Brief: Write again exactly the lines in the listing below, starting at the line with "Customize (320, 1376)" and ending at the line with "TARTLETS AND TREATS", both included. Pictures are not copied.

Dataset records:
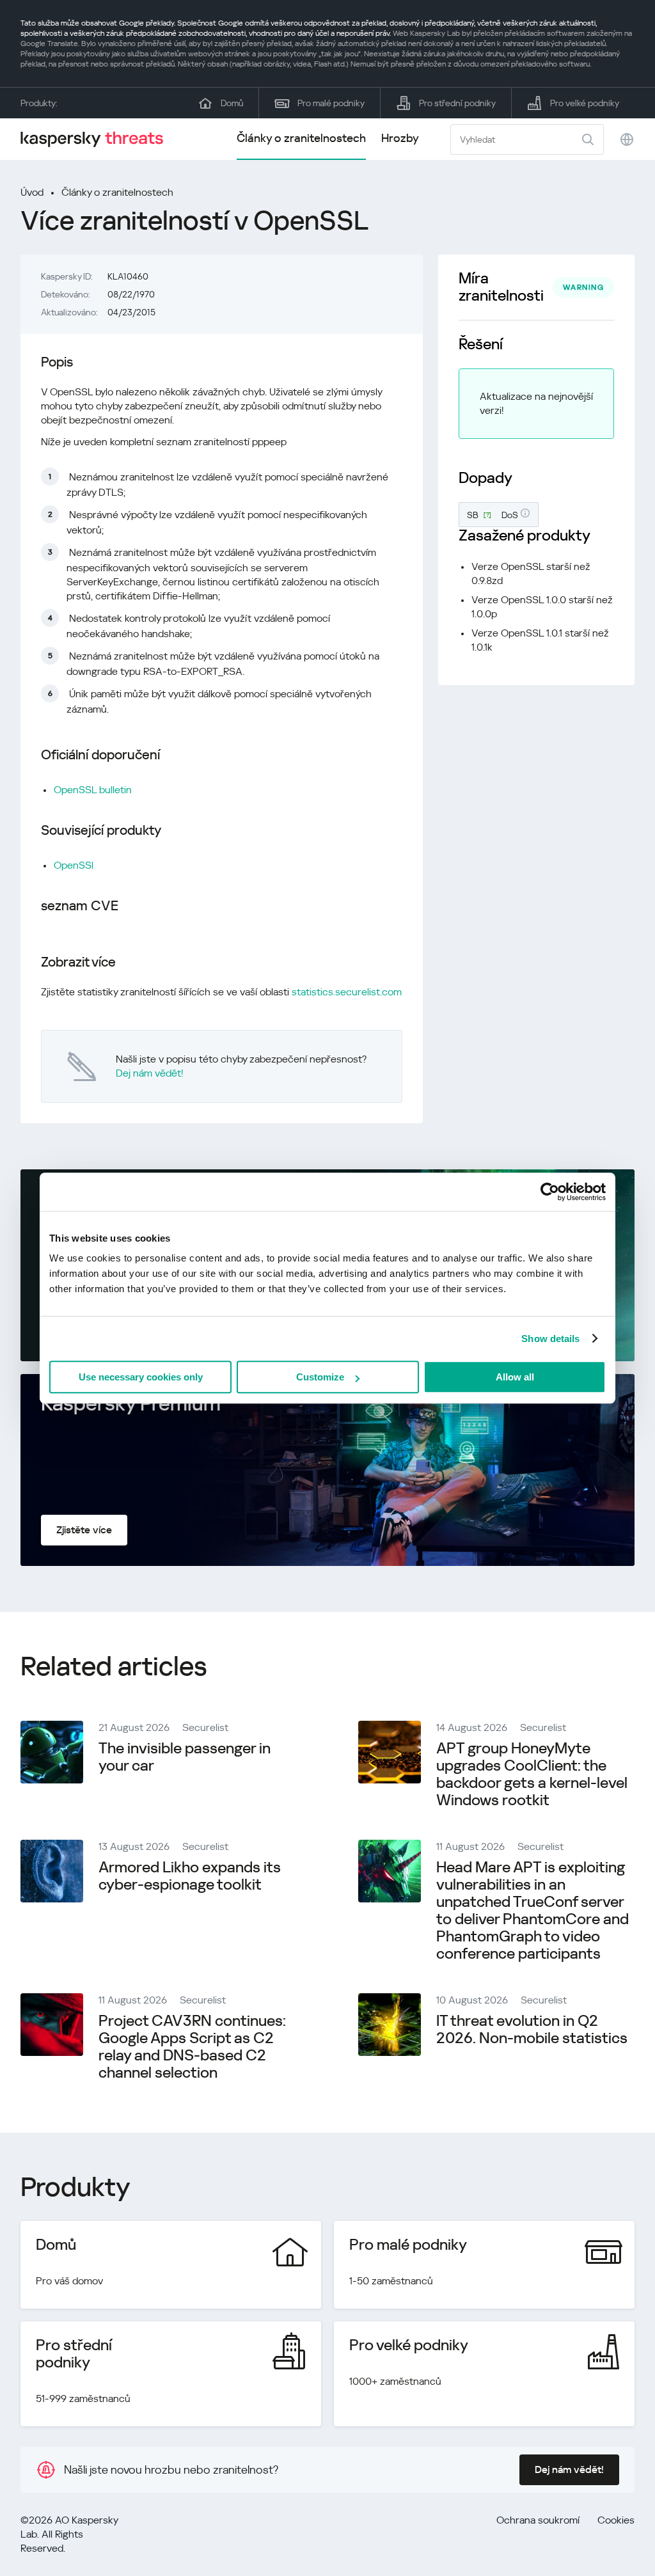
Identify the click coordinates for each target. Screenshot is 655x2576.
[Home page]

* * *

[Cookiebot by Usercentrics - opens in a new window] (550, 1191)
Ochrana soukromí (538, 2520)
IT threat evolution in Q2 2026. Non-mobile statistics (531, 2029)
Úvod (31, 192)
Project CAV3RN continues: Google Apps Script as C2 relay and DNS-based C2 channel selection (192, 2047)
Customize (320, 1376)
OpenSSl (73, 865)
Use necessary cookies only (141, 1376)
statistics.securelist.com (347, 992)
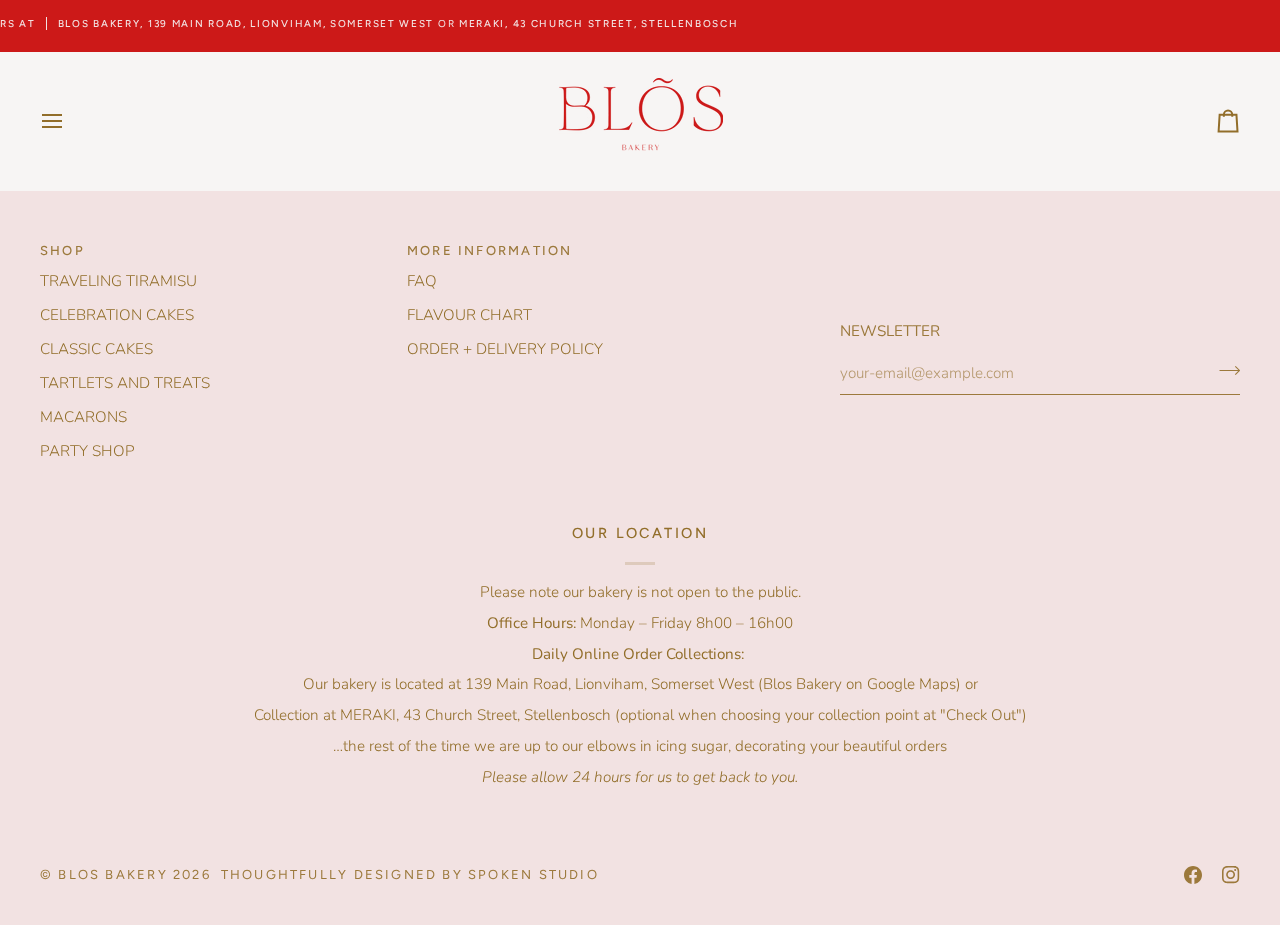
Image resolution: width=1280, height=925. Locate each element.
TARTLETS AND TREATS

Finished exercise:
Customize (320, 1376)
OpenSSl (73, 865)
Use necessary cookies only (141, 1376)
statistics.securelist.com (347, 992)
Image resolution: width=1280, height=925. Locate each element.
TARTLETS AND TREATS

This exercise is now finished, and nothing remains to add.